Put every line of the material below into a Markdown table with two columns, No. and Line, numbering the rows in order and skipping blank lines.

Dataset records
-----
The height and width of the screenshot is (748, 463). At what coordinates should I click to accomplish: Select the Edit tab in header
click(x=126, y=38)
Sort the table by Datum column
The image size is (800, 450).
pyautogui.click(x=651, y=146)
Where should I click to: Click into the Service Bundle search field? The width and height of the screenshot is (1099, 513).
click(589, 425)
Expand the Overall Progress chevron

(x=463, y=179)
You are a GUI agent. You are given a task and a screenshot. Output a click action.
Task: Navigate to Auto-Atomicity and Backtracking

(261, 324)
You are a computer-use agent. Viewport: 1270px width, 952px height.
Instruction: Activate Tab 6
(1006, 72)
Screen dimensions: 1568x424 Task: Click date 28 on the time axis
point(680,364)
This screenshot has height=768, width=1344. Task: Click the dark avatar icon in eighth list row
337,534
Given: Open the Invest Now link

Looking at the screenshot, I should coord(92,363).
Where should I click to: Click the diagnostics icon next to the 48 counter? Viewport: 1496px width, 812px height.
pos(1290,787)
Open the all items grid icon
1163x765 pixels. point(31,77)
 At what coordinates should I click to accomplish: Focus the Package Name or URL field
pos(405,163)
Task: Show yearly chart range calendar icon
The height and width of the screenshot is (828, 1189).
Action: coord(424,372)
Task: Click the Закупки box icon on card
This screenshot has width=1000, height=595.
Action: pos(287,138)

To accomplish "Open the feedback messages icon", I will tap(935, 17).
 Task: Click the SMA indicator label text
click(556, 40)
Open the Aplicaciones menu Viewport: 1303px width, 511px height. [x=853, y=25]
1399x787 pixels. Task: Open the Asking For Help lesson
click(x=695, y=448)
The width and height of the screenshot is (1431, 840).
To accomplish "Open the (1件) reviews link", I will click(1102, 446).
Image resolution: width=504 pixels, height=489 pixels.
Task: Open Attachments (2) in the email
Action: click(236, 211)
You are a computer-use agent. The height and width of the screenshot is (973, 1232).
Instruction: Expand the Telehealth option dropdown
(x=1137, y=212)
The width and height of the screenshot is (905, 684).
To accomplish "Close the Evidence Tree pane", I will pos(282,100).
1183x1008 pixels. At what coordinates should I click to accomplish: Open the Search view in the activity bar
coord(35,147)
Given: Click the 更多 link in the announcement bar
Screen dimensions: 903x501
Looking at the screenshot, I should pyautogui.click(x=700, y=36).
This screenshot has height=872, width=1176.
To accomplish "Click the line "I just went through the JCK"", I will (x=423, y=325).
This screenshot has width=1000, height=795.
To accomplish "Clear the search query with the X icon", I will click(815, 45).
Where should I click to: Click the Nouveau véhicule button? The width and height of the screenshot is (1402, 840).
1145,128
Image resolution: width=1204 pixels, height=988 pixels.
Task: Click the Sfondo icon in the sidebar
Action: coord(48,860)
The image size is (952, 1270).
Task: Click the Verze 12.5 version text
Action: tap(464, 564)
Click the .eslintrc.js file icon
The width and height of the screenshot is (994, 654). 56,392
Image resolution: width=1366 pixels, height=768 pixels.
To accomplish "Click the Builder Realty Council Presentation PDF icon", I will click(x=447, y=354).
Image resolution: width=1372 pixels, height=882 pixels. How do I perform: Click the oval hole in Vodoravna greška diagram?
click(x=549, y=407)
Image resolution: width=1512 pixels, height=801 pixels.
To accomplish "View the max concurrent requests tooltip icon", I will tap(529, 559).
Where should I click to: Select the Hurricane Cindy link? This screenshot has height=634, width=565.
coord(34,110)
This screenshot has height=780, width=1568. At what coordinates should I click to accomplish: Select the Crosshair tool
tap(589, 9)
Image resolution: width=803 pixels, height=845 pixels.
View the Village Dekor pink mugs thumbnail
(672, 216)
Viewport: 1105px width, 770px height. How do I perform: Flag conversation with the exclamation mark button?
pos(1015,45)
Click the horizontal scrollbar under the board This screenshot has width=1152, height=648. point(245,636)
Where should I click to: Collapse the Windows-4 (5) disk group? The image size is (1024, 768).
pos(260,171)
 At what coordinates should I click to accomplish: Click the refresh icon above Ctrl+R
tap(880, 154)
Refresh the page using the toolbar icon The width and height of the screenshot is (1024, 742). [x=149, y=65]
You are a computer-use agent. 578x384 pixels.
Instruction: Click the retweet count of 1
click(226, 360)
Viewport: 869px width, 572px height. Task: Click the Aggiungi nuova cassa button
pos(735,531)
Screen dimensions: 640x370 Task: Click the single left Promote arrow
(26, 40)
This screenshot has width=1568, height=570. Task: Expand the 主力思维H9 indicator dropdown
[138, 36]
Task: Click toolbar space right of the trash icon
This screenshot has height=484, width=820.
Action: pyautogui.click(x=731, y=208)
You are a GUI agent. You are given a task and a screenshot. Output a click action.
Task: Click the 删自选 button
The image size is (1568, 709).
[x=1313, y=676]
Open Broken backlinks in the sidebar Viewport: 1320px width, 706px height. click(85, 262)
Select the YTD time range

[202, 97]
-----
> Task solution
| No. | Line |
|---|---|
| 1 | The height and width of the screenshot is (748, 463). At what coordinates should I click to accomplish: Select the Edit tab in header |
| 2 | click(x=126, y=38) |
| 3 | Sort the table by Datum column |
| 4 | The image size is (800, 450). |
| 5 | pyautogui.click(x=651, y=146) |
| 6 | Where should I click to: Click into the Service Bundle search field? The width and height of the screenshot is (1099, 513). |
| 7 | click(589, 425) |
| 8 | Expand the Overall Progress chevron |
| 9 | (x=463, y=179) |
| 10 | You are a GUI agent. You are given a task and a screenshot. Output a click action. |
| 11 | Task: Navigate to Auto-Atomicity and Backtracking |
| 12 | (261, 324) |
| 13 | You are a computer-use agent. Viewport: 1270px width, 952px height. |
| 14 | Instruction: Activate Tab 6 |
| 15 | (1006, 72) |
| 16 | Screen dimensions: 1568x424 Task: Click date 28 on the time axis |
| 17 | point(680,364) |
| 18 | This screenshot has height=768, width=1344. Task: Click the dark avatar icon in eighth list row |
| 19 | 337,534 |
| 20 | Given: Open the Invest Now link |
| 21 | Looking at the screenshot, I should coord(92,363). |
| 22 | Where should I click to: Click the diagnostics icon next to the 48 counter? Viewport: 1496px width, 812px height. |
| 23 | pos(1290,787) |
| 24 | Open the all items grid icon |
| 25 | 1163x765 pixels. point(31,77) |
| 26 |  At what coordinates should I click to accomplish: Focus the Package Name or URL field |
| 27 | pos(405,163) |
| 28 | Task: Show yearly chart range calendar icon |
| 29 | The height and width of the screenshot is (828, 1189). |
| 30 | Action: coord(424,372) |
| 31 | Task: Click the Закупки box icon on card |
| 32 | This screenshot has width=1000, height=595. |
| 33 | Action: pos(287,138) |
| 34 | To accomplish "Open the feedback messages icon", I will tap(935, 17). |
| 35 |  Task: Click the SMA indicator label text |
| 36 | click(556, 40) |
| 37 | Open the Aplicaciones menu Viewport: 1303px width, 511px height. [x=853, y=25] |
| 38 | 1399x787 pixels. Task: Open the Asking For Help lesson |
| 39 | click(x=695, y=448) |
| 40 | The width and height of the screenshot is (1431, 840). |
| 41 | To accomplish "Open the (1件) reviews link", I will click(1102, 446). |
| 42 | Image resolution: width=504 pixels, height=489 pixels. |
| 43 | Task: Open Attachments (2) in the email |
| 44 | Action: click(236, 211) |
| 45 | You are a computer-use agent. The height and width of the screenshot is (973, 1232). |
| 46 | Instruction: Expand the Telehealth option dropdown |
| 47 | (x=1137, y=212) |
| 48 | The width and height of the screenshot is (905, 684). |
| 49 | To accomplish "Close the Evidence Tree pane", I will pos(282,100). |
| 50 | 1183x1008 pixels. At what coordinates should I click to accomplish: Open the Search view in the activity bar |
| 51 | coord(35,147) |
| 52 | Given: Click the 更多 link in the announcement bar |
| 53 | Screen dimensions: 903x501 |
| 54 | Looking at the screenshot, I should pyautogui.click(x=700, y=36). |
| 55 | This screenshot has height=872, width=1176. |
| 56 | To accomplish "Click the line "I just went through the JCK"", I will (x=423, y=325). |
| 57 | This screenshot has width=1000, height=795. |
| 58 | To accomplish "Clear the search query with the X icon", I will click(815, 45). |
| 59 | Where should I click to: Click the Nouveau véhicule button? The width and height of the screenshot is (1402, 840). |
| 60 | 1145,128 |
| 61 | Image resolution: width=1204 pixels, height=988 pixels. |
| 62 | Task: Click the Sfondo icon in the sidebar |
| 63 | Action: coord(48,860) |
| 64 | The image size is (952, 1270). |
| 65 | Task: Click the Verze 12.5 version text |
| 66 | Action: tap(464, 564) |
| 67 | Click the .eslintrc.js file icon |
| 68 | The width and height of the screenshot is (994, 654). 56,392 |
| 69 | Image resolution: width=1366 pixels, height=768 pixels. |
| 70 | To accomplish "Click the Builder Realty Council Presentation PDF icon", I will click(x=447, y=354). |
| 71 | Image resolution: width=1372 pixels, height=882 pixels. How do I perform: Click the oval hole in Vodoravna greška diagram? |
| 72 | click(x=549, y=407) |
| 73 | Image resolution: width=1512 pixels, height=801 pixels. |
| 74 | To accomplish "View the max concurrent requests tooltip icon", I will tap(529, 559). |
| 75 | Where should I click to: Select the Hurricane Cindy link? This screenshot has height=634, width=565. |
| 76 | coord(34,110) |
| 77 | This screenshot has height=780, width=1568. At what coordinates should I click to accomplish: Select the Crosshair tool |
| 78 | tap(589, 9) |
| 79 | Image resolution: width=803 pixels, height=845 pixels. |
| 80 | View the Village Dekor pink mugs thumbnail |
| 81 | (672, 216) |
| 82 | Viewport: 1105px width, 770px height. How do I perform: Flag conversation with the exclamation mark button? |
| 83 | pos(1015,45) |
| 84 | Click the horizontal scrollbar under the board This screenshot has width=1152, height=648. point(245,636) |
| 85 | Where should I click to: Collapse the Windows-4 (5) disk group? The image size is (1024, 768). |
| 86 | pos(260,171) |
| 87 |  At what coordinates should I click to accomplish: Click the refresh icon above Ctrl+R |
| 88 | tap(880, 154) |
| 89 | Refresh the page using the toolbar icon The width and height of the screenshot is (1024, 742). [x=149, y=65] |
| 90 | You are a computer-use agent. 578x384 pixels. |
| 91 | Instruction: Click the retweet count of 1 |
| 92 | click(226, 360) |
| 93 | Viewport: 869px width, 572px height. Task: Click the Aggiungi nuova cassa button |
| 94 | pos(735,531) |
| 95 | Screen dimensions: 640x370 Task: Click the single left Promote arrow |
| 96 | (26, 40) |
| 97 | This screenshot has width=1568, height=570. Task: Expand the 主力思维H9 indicator dropdown |
| 98 | [138, 36] |
| 99 | Task: Click toolbar space right of the trash icon |
| 100 | This screenshot has height=484, width=820. |
| 101 | Action: pyautogui.click(x=731, y=208) |
| 102 | You are a GUI agent. You are given a task and a screenshot. Output a click action. |
| 103 | Task: Click the 删自选 button |
| 104 | The image size is (1568, 709). |
| 105 | [x=1313, y=676] |
| 106 | Open Broken backlinks in the sidebar Viewport: 1320px width, 706px height. click(85, 262) |
| 107 | Select the YTD time range |
| 108 | [202, 97] |